Planning and Environmental Linkages

All federally funded actions are required to comply with the National Environmental Policy Act (NEPA), a law that requires that the consequences of a federal action are evaluated and measures to protect, restore and enhance the environment are given appropriate consideration in decisions regarding the action. In the past, long-range transportation planning studies have often ignored the requirements of NEPA, rendering the resulting planning decisions invalid for use in later NEPA studies. Additionally, transportation planners and NEPA practitioners have recognized that evaluating consequences early in the planning process offers the best opportunity to make informed decisions that minimize environmental impacts during the identification of alternative solutions. To better connect long-range planning with NEPA the Federal Highways Administration (FHWA) has initiated the Planning and Environmental Linkages (PEL) process. PEL allows the following types of long-range planning and environmental analysis to inform the preparation of subsequent NEPA documents:

  • Project purpose and need, including planning goals
  • Public and stakeholder involvement
  • Description of the environmental setting
  • Identification of general travel modes
  • Identification of a reasonable range of alternatives
  • Preliminary screening of alternatives and elimination of unreasonable alternatives
  • Recommendations for future studies, including mitigation strategies

The extent of a planning study may vary widely based on the type of project, the time horizon and the resources available to prepare the study. Some studies may only develop a project purpose and need and engage in public and stakeholder involvement. The full PEL process applies primarily to corridor and subarea planning.

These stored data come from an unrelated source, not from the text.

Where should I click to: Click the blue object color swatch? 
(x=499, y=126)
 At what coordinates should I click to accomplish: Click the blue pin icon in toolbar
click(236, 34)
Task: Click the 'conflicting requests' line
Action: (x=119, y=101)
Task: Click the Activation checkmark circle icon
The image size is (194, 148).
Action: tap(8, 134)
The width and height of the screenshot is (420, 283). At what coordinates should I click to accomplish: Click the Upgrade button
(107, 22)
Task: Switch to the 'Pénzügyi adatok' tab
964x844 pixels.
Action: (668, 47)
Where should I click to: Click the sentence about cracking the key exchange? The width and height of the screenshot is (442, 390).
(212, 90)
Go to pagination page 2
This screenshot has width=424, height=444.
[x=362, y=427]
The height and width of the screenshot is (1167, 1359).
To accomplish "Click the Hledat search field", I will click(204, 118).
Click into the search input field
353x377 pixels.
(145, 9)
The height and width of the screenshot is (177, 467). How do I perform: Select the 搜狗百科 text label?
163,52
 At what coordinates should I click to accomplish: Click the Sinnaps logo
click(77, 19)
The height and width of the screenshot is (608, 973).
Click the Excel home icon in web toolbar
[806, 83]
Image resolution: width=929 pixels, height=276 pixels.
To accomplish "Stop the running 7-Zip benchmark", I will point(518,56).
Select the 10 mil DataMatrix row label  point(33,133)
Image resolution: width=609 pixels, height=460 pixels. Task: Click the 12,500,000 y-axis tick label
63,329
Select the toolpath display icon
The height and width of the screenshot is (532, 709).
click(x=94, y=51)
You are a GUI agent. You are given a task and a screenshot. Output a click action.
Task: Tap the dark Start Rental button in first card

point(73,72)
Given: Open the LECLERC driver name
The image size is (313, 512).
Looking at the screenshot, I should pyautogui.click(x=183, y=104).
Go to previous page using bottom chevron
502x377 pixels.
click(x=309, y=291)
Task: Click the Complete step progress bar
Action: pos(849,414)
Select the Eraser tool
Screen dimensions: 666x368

The weight that can be given to long-range planning decisions in subsequent NEPA studies depends on the level of analysis performed, whether the data remains relevant and how well the process and decisions were documented. Changes in project needs, growth patterns and development, and unseen impacts can also affect the validity of long-range planning decisions. For these reasons, there is no guarantee that what is decided by state and local entities in corridor/subarea planning will be accepted by the stakeholders or the public during NEPA. However, the PEL process enables potential problems to be addressed early, and many times early decisions and coordination can be directly incorporated into the NEPA process.